24 Ottobre Ott 2018 0555 24 ottobre 2018

Arriva il vino per cani e gatti: meritiamo l’estinzione

Una grande industria alimentare in America ha messo sul mercato il mosCAT e lo charDOG. Dieci dollari a bicchierino. L’elenco delle mostruosità e degli sprechi è lunghissimo. Ogni anno negli Stati Uniti si spendono 6 miliardi di dollari per la chirurgia estetica degli animali domestici

Gatto Linkiesta

L’industria delle spese assurde e sprecone per cani e gatti, al limite della violenza su questi poveri animali, gira a pieno gas. L’ultima follia arriva, come di consueto dall’America, ma come le altre è molto probabile che venga imitata anche in Italia. Di solito accade proprio così. Una multinazionale del beverage, la Apollo Peak, si è inventata nientemeno che il vino, bianco, rosso e frizzante, per cani e gatti. E sull’etichetta, con un abile gioco di parole e di marketing, ci ha piazzato perfino le sigle adeguate. Il moscato diventa così il mosCAT e lo chardonnay lo charDOG.

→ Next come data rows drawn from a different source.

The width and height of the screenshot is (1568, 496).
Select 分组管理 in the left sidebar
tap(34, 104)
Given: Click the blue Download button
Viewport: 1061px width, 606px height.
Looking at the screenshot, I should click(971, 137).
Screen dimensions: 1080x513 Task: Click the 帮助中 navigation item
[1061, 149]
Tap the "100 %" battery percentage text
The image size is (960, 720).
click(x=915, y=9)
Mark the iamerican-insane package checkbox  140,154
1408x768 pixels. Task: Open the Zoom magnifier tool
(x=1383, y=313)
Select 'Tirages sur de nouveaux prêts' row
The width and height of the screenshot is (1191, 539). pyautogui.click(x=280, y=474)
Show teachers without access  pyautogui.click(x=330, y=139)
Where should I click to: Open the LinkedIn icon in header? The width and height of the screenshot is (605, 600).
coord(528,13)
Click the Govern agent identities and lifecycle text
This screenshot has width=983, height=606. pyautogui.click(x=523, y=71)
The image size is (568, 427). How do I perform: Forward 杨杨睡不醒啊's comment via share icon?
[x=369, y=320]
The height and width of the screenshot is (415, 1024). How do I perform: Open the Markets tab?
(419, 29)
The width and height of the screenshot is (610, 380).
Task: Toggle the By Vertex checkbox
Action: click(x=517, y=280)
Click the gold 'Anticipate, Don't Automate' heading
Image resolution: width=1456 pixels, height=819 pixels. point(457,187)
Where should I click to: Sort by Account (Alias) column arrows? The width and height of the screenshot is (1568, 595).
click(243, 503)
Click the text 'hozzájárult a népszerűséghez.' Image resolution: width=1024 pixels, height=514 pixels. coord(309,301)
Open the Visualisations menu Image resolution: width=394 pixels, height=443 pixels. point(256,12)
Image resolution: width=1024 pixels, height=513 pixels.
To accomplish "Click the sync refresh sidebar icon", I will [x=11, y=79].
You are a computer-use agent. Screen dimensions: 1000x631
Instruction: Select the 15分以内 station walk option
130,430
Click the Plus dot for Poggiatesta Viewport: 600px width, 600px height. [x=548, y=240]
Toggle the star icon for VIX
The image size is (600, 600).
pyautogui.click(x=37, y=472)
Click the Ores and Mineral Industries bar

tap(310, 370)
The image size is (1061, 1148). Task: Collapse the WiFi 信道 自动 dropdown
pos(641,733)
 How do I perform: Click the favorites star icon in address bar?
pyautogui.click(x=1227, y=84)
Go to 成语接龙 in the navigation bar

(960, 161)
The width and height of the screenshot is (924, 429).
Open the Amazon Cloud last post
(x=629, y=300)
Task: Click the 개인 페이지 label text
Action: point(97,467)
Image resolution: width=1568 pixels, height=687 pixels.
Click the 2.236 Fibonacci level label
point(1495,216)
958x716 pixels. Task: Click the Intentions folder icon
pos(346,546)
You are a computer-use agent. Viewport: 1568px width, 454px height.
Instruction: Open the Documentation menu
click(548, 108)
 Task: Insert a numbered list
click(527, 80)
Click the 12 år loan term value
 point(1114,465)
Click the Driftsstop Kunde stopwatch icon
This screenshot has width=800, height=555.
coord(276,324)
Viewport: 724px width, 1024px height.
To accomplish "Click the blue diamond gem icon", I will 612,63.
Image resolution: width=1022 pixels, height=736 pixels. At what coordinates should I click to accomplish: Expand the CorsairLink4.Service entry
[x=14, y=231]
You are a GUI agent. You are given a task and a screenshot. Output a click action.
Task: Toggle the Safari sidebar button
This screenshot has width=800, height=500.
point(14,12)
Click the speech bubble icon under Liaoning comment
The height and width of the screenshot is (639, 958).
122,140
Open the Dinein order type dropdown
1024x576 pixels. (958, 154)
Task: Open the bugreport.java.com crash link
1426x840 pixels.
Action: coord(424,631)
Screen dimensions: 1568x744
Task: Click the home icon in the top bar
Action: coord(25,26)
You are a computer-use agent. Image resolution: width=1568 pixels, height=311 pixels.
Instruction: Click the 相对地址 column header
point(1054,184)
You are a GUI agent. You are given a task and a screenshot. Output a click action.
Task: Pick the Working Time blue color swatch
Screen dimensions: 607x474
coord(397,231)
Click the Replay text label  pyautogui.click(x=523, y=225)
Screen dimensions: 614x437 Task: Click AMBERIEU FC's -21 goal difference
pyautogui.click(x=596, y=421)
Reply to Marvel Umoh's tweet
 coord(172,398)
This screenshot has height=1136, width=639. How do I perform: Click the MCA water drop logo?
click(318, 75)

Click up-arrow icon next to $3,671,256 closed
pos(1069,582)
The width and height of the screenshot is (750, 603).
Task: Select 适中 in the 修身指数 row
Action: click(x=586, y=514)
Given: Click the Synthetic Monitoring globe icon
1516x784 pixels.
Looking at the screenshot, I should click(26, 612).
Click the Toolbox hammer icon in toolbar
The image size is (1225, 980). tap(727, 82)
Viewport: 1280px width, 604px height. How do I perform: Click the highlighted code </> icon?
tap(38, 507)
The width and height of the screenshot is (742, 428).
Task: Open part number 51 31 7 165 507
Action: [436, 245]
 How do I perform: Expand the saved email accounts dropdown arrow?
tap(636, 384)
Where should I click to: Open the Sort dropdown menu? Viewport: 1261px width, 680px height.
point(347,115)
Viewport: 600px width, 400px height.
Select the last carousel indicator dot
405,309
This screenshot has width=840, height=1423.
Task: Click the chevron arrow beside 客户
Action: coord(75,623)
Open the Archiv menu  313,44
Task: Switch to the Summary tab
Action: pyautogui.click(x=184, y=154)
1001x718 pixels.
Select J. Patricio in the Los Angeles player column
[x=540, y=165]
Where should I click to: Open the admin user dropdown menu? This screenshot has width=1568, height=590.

Alla bottiglietta si abbina lo slogan: «Quanto torni a casa e vuoi farti un bicchierino, gustalo in compagnia del tuo cane e del tuo gatto». Prosit. Ovviamente l’alcol è molto dannoso per gli animali domestici, e allora questa industria della fuffa ha trasformato i vini in succhi di frutta e bevande con erbe aromatiche. Una bottiglietta dell’inguacchio di circa 225ml costa la bellezza di 10 dollari! E non potete immaginare quanti proprietari di animali domestici sono pronti a cadere nella trappola: basta pensare che l’industria del cibo per cani e gatti in Italia vale un fatturato di circa 2 miliardi di euro l’anno.